Рассмотрим, почему возможна уступка требования при сохранении встречной обязанности цедента перед своим первоначальным контрагентом (т.е. уступка с сохранением участия цедента в обязательстве)? Простейший пример – продавец уступает третьему лицу право требования в отношении уплаты покупной цены, оставаясь обязанным передать товар покупателю.
Когда запрещается подобная уступка на практике, на что ссылаются? На теорию, прежде всего, и на название главы 24 ГК, говоря о том, что в таком случае продавец не выбывает из обязательства с покупателем. То есть происходит якобы нечто невозможное по замыслу законодателя и значит, судебная практика не должна признавать такие сделки допустимыми28.

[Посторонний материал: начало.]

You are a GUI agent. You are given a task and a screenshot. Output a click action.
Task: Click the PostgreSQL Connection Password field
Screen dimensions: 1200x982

Это типичный случай подмены понятий (нарушение закона тождества)29. Совершенно очевидно, на наш взгляд, что законодатель использовал понятие обязательства, как мы уже сказали, в узком смысле слова, как простейшую связь «должник – кредитор», а не как сложное правоотношение, возникающее между сторонами договора купли-продажи30. С этой точки зрения в обязательстве из купли-продажи есть две простейшие связи. Первая: продавец (кредитор) – покупатель (должник). Вторая: покупатель (кредитор) – продавец (должник). Каждая из них имеет разный объект, разное предоставление. В первом случае - уплату денег, во втором – передачу товара. И в результате уступки меняется сторона в первой взаимосвязи (первом обязательстве в узком смысле), но со второй взаимосвязью ничего не происходит, в ней никто не меняется ввиду отсутствия на то указания закона. Впоследствии практика ВАС РФ пришла в соответствие с системой и словоупотреблением закона, одним из первых стало постановление Президиума ВАС РФ от 9.10.2001 г. № 4215/00: «как видно из материалов дела, предметом цессии является не весь комплекс двусторонних обязательств по газоснабжению (длящееся обязательство), а конкретное требование поставщиком оплаты поставленного газа за определённый расчётный период».

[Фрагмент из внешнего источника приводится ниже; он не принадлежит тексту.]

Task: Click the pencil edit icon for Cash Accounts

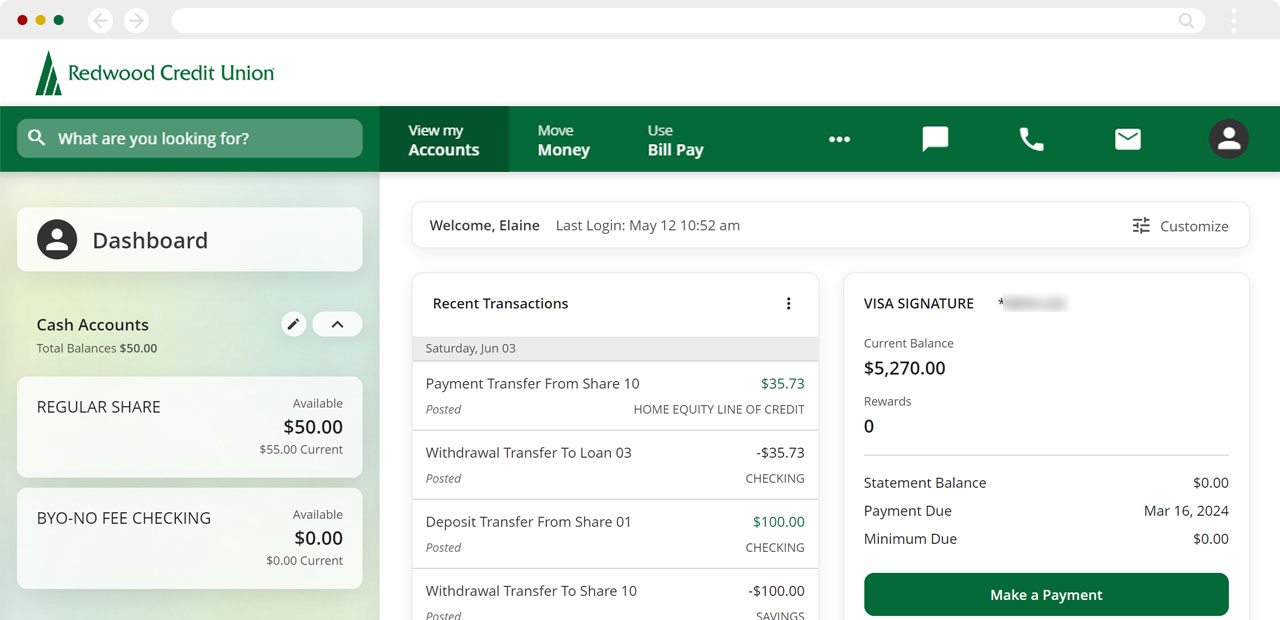Action: (293, 324)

Что происходит с обязательством в широком смысле – отдельный вопрос. Получается, что в нём теперь участвуют три стороны, долг продавца сохраняется перед прежним покупателем, но долг покупателя теперь адресован иному лицу (цессионарию). Это непривычно, но только так можно объяснить, почему ничего не меняется в положении должника по уступленному денежному требованию (т.е. покупателя). Цессионарий встаёт на место продавца в обязательство (в у.с.), на этом действие и значение гл.24 ГК РФ заканчивается. Но одновременно цессионарий присоединяется к обязательству (в ш.с.), поэтому вынужден претерпевать все возражения, которые должник мог противопоставить цеденту. Прежде всего, это возражение о неисполнении цедентом-продавцом собственной, синаллагматической обязанности перед должником-покупателем. Ведь, если разобраться, синаллагма всегда существует за пределами обязательства в у.с., она есть только в обязательстве в ш.с.
Встречаются и иные точки зрения на данный вопрос. Я.Шапп пишет: «при уступке требование отделяется, таким образом, от лежащего в его основе обязательственного отношения в широком смысле. Новый кредитор приобретает лишь требование, но не занимает место прежнего кредитора в обязательственном отношении в широком смысле»31.

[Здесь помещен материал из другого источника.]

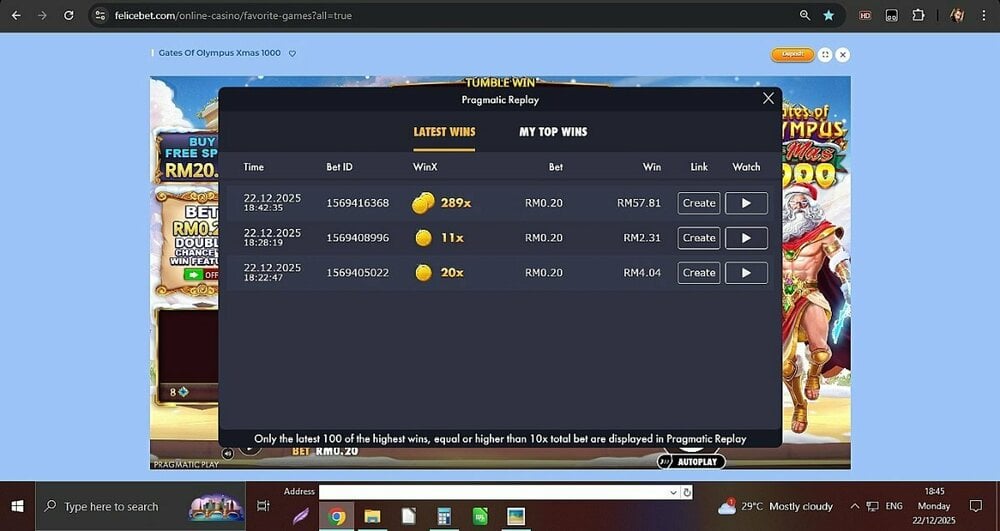
Task: Select the Latest Wins tab
Action: 444,132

Поскольку доказательств в защиту своей точки зрения Я. Шапп не приводит, позволим себе остаться при своём мнении. И в этом случае следует дать оценку примерам, когда включение нового кредитора в обязательство в ш.с., по мнению судебной практики, является невозможным. Это, прежде всего, обязательство по аренде. Мы не видим никаких проблем с тем, чтобы арендодатель мог уступить все или часть своих требований в отношении арендной платы, которую задолжал арендатор. Но вот может ли арендатор уступить своё право пользования предметом аренды? Судебная практика дала отрицательный ответ на данный вопрос в п.16 информационного письма Президиума ВАС РФ от 11.01.2002 г. № 66 «Обзор практики разрешения споров, связанных с арендой», ограничительно истолковав п.2 ст.615 ГК РФ и допустив передачу арендатором права пользования иному лицу только способами, установленными в данной норме (перенайм, внесение в уставный капитал и т.п.). Однако в литературе представлено и негативное отношение к данному разъяснению32. Не видим смысла воспроизводить все аргументы, высказанные В.В. Почуйкиным. В целом, они убедительны. Но с одной очень важной поправкой – если бы в России гражданское право было столь же развито, как в Германии. И прежде всего это касается норм ГК РФ. На наш взгляд, такого пока не произошло и поэтому, думается, позицию Президиума ВАС РФ по данному вопросу пока менять не следует. По меньшей мере, до внесения изменений в законодательство для восполнения ряда пробелов, которые мы упомянем ниже.
В Германии проблема отдельной уступки права пользования арендованной вещью получает достаточно небольшое освещение: гораздо более удобной и взвешенной для всех участников является фигура перенайма, при которой к новому арендатору переходят и обязанности перед арендатором. Тем не менее, германская практика допускает и изолированную уступку (с сохранением обязанностей цедента перед арендодателем). Базой для такого вывода является абз. 1 § 540 ГГУ, в первом предложении которого сказано: наниматель не вправе без разрешения наймодателя передавать пользование нанятой вещью третьему лицу, в частности, сдавать её в поднаём. В комментарии к данной норме указывается на то, что уступка права пользования допустима, но с согласия наймодателя33. При этом необходимо учитывать также содержание § 399 ГГУ, согласно которому «право требования не может быть уступлено, если предоставление не может последовать в пользу иного, чем изначальный кредитор, без изменения его содержания…». Есть два основных подвида случаев, на которые распространяется данная норма: а) собственно изменение содержание предоставления; б) высоко личные притязания. Интересно, что ограничение уступки права пользования нанятой вещью было воспринято судебной практикой (ещё в бытность Имперского суда Германии), но со ссылкой не на то, что это высоко личное требование, а на то, что при этом меняется содержание предоставления34.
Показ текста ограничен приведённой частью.